The Journey to apkit

The developer's journey into the Fediverse began with an interest in Misskey, which led to an attempt to build a custom ActivityPub server named Graphene (Hol0). However, this initial project was unsuccessful due to a lack of deep knowledge, particularly around the complexities of request signing.

The direct impetus for apkit came from the development of a new ActivityPub server project, Kagura. Several challenges became clear during its creation:

  1. Lack of Libraries: At the time, there was a scarcity of practical Python libraries for ActivityPub, and many existing options were under restrictive licenses (like GPL/AGPL).
  2. Inspiration: The developer was heavily inspired by the Fedify framework in the JavaScript ecosystem and wanted to create a similarly powerful and developer-friendly toolkit for Python.
  3. Necessity: The work on Kagura led to the creation of smaller, focused libraries out of necessity. First came apsig to handle HTTP Signatures, followed by apmodel to provide a practical parser for Activity Streams 2.0. apkit was then born to integrate these components into a single, comprehensive framework.

Core Philosophy and Design

apkit is designed to be modular, allowing developers to use its components independently or as a complete toolkit. It abstracts away the complexities of the ActivityPub protocol, enabling developers to focus on the core features of their applications and helping to enrich the Fediverse.

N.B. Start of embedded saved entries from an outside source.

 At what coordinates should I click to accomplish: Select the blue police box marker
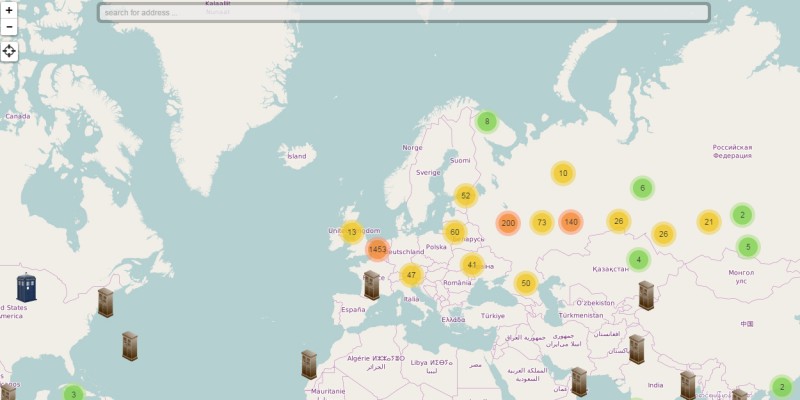(27, 287)
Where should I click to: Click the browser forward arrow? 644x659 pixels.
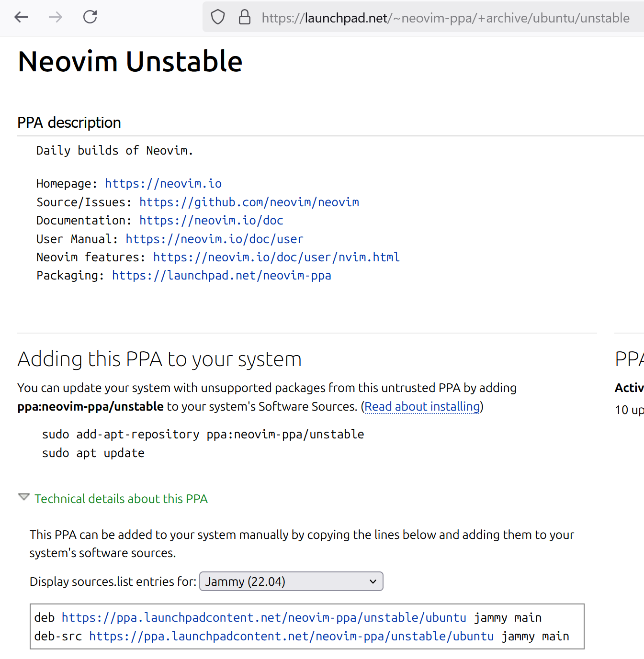pos(56,18)
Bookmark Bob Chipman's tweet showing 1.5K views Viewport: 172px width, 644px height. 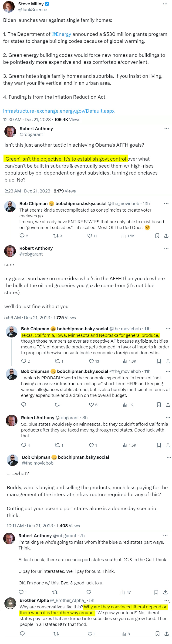click(157, 236)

Comparison with Alternatives

When choosing a library for your ActivityPub project in Python, it's helpful to understand the landscape. Here’s how apkit compares to other notable libraries.

apkit

  • Pros: apkit offers a balance of flexibility and convenience. While it includes a FastAPI-based server component (apkit.server) for rapid development, the core toolkit itself is framework-agnostic. It was developed with an async-first approach but maintains synchronous support. Its permissive MIT license makes it suitable for a wide range of projects.
  • Cons: As a relatively new library, apkit is still immature compared to more established alternatives. The integrated server component is also dependent on FastAPI, which might be a limitation if you are committed to a different web framework.

pyfed

  • URL: dev.funkwhale.audio/funkwhale/pyfed
  • Pros: Developed by the team behind Funkwhale, pyfed is an async-first, framework-agnostic library that aims to be a complete and robust ActivityPub implementation. It excels in security and type safety, featuring comprehensive security measures.
  • Cons: It is licensed under the AGPL, which can be a significant constraint for commercial or closed-source projects.

bovine

  • URL: bovine.readthedocs.io
  • Pros: bovine is highly modular, functioning more like a set of building blocks than a monolithic library. Its design philosophy influenced apkit.
  • Cons: Its structure may feel closer to a server implementation than a general-purpose toolkit, which could be less intuitive for developers looking for a simple library to integrate into an existing application.

Fedify

  • URL: fedify.dev
  • Fedify is a major source of inspiration for apkit's design and developer experience. However, it is a TypeScript/JavaScript library and cannot be used directly in Python projects.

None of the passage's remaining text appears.